NASA has detected a smiley face in new galaxy

NASA has detected a smiley face in new galaxy

NASA has detected a smiley face in new galaxy

The smiling face is located in the galaxy cluster SDSS J0952+3434, and was shot with the Hubble Space Telescope's Wide Field Camera 3 (WFC3).

The "eyes" of the smiley face are comprised of two yellow-hued blobs which hang atop a sweeping arc of light.

"The one below, an arc-shaped galaxy, has a shape characteristic of a galaxy that has been gravitationally stretched, its light has passed near a massive object en route to us, causing it to distort and stretch out of shape", as NASA said.

This optical phenomenon took place due to the birth of a new star when she came out of a giant cloud of gas, the so-called stellar nurseries.

"These massive clouds, or stellar nurseries, grow unstable and begin to collapse under gravity, becoming the seeds that will grow into new stars."


Recently, using the data collected by Hubble and Kepler telescope, a team of researchers at the Columbia University found the evidence of the first moon outside the solar system.
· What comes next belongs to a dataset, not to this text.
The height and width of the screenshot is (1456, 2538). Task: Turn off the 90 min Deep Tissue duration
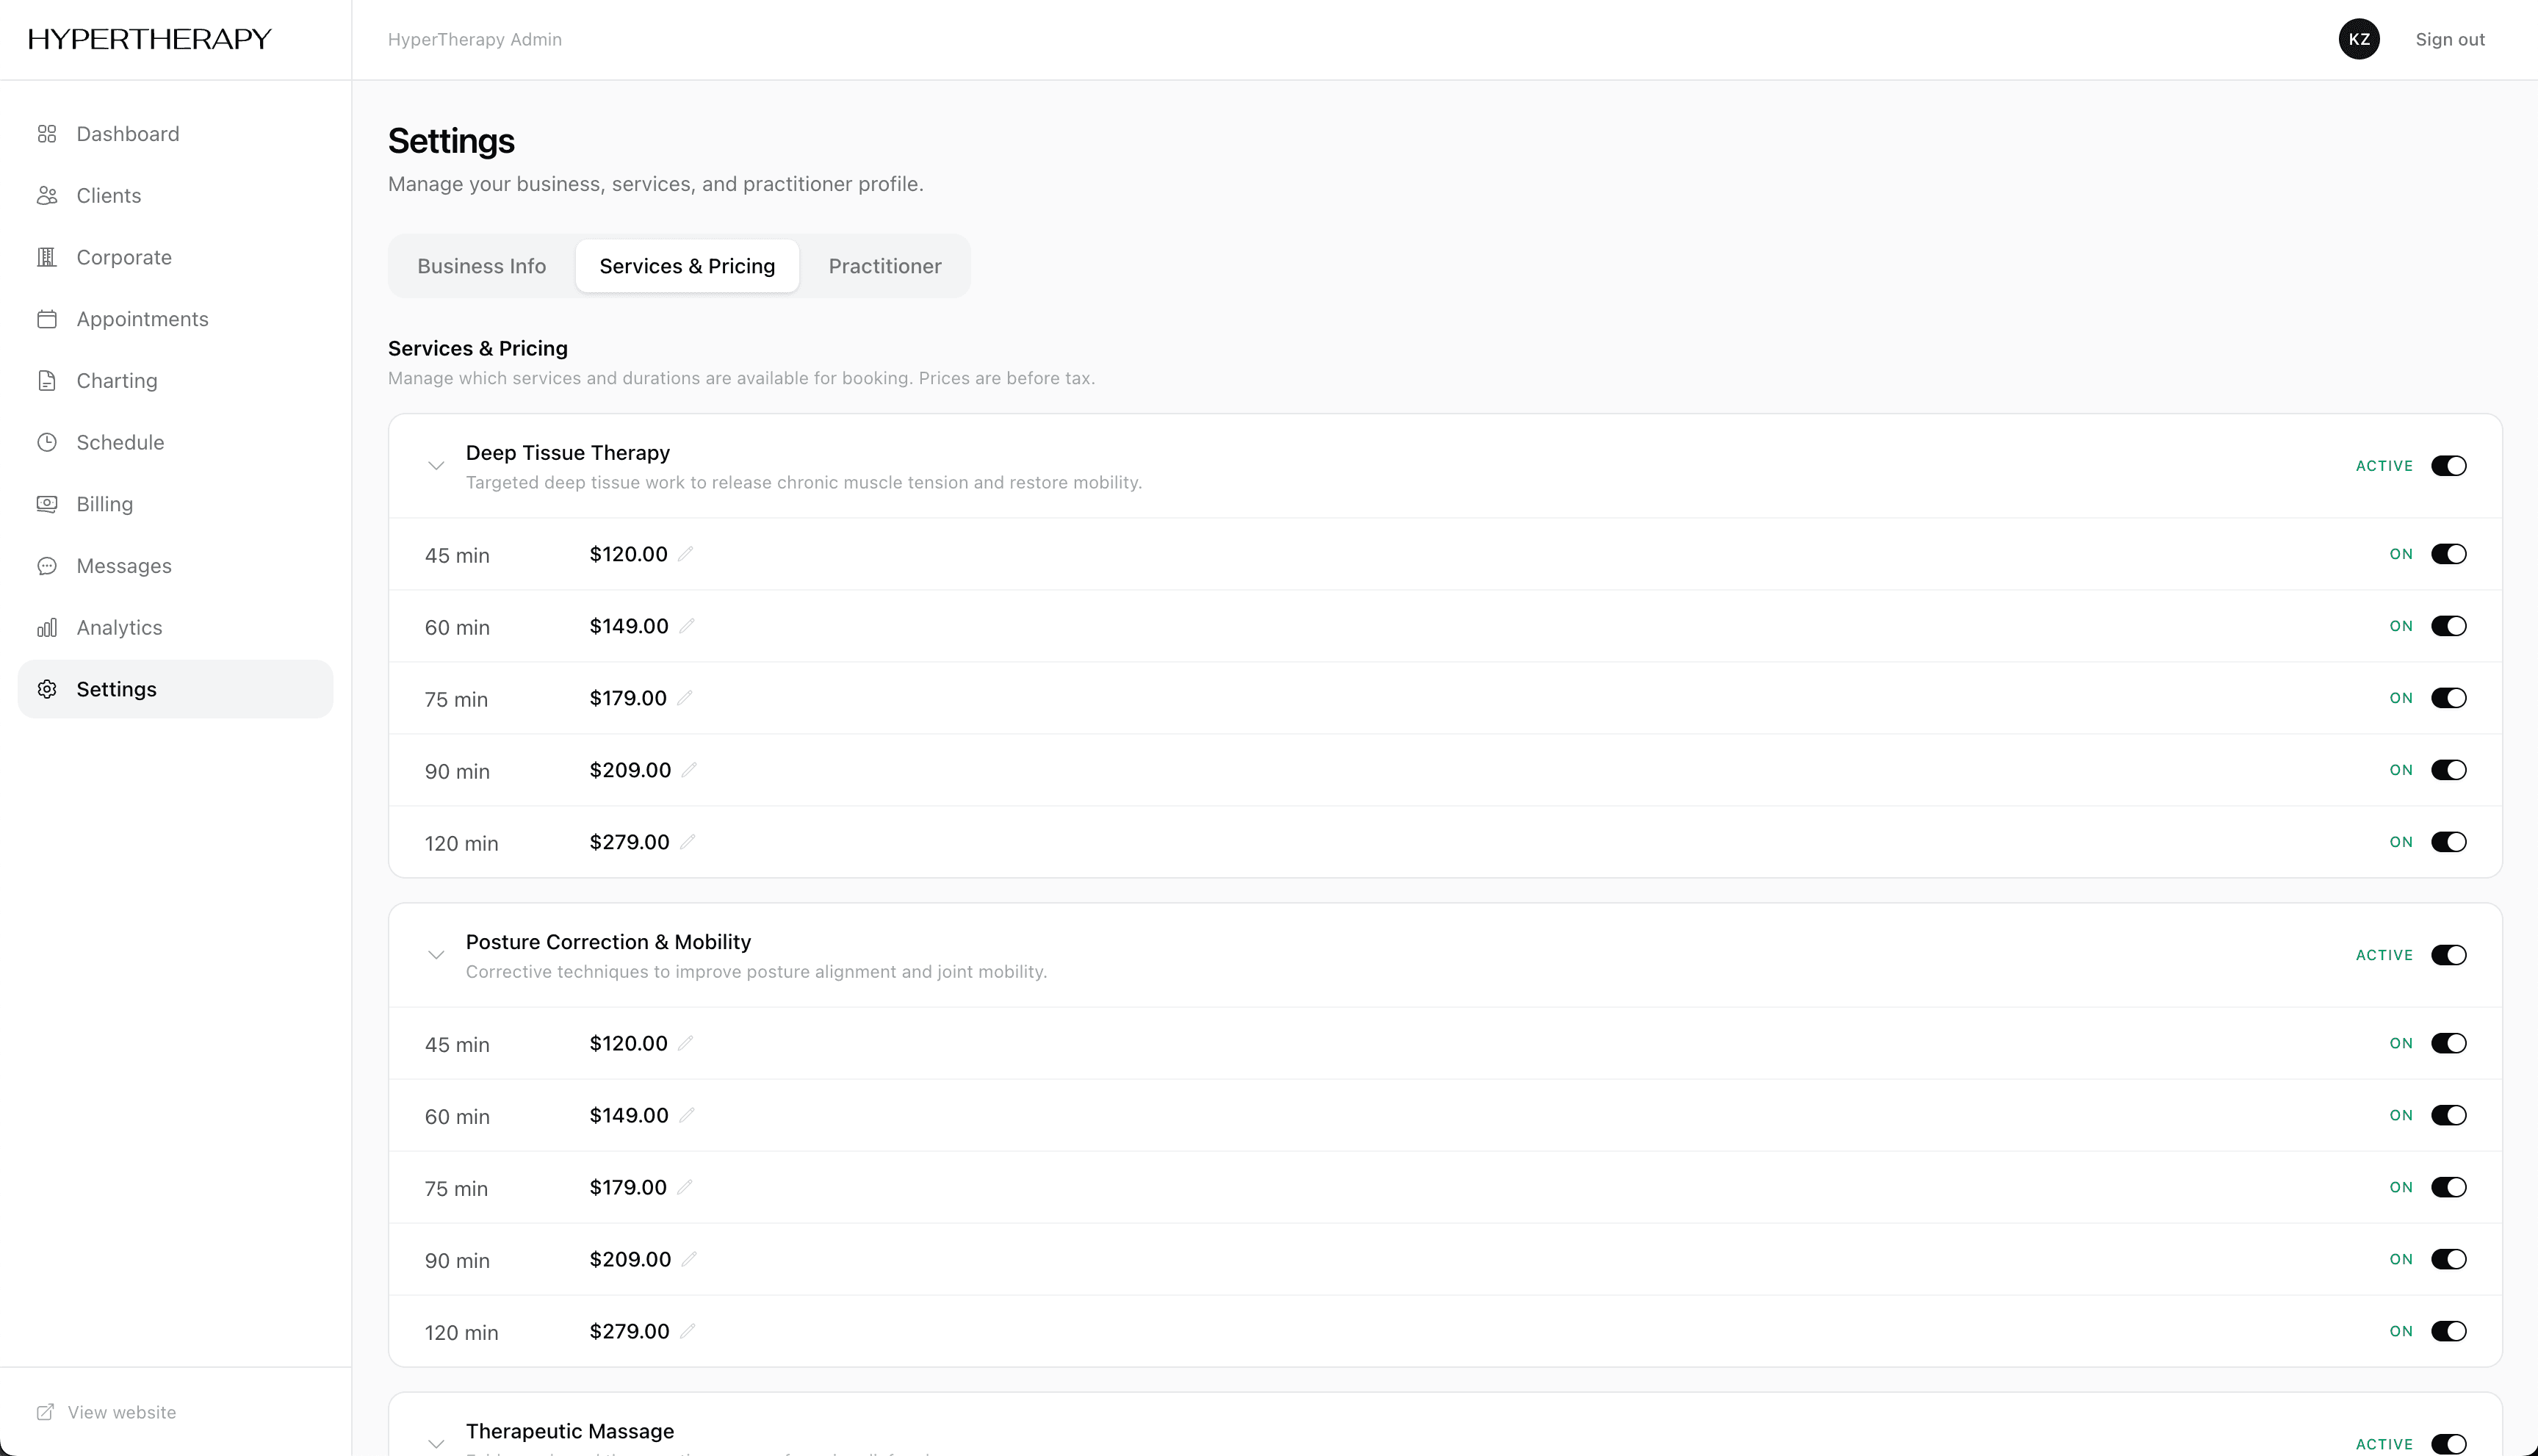[2447, 769]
How many of those stars have planets in orbit, and how many of those planets are like Earth?

Launched in 1990, Hubble Space Telescope is created to study distant objects and allows researchers to peer deeper into the early Universe than would otherwise be possible with conventional telescopes.

It is named after famed astronomer Edwin Hubble who was born in Missouri in 1889. So gravitational lensing acts as a kind of magnifying glass for dim, far away galaxies and allows researchers to observe them easily.

Earlier, scientists have uncovered the mystery of black holes in the Universe.

Hubble's primary mirror is 2.4 meters (7 feet, 10.5 inches) across and in total is 13.3 meters (43.5 feet) long - the length of a large school bus.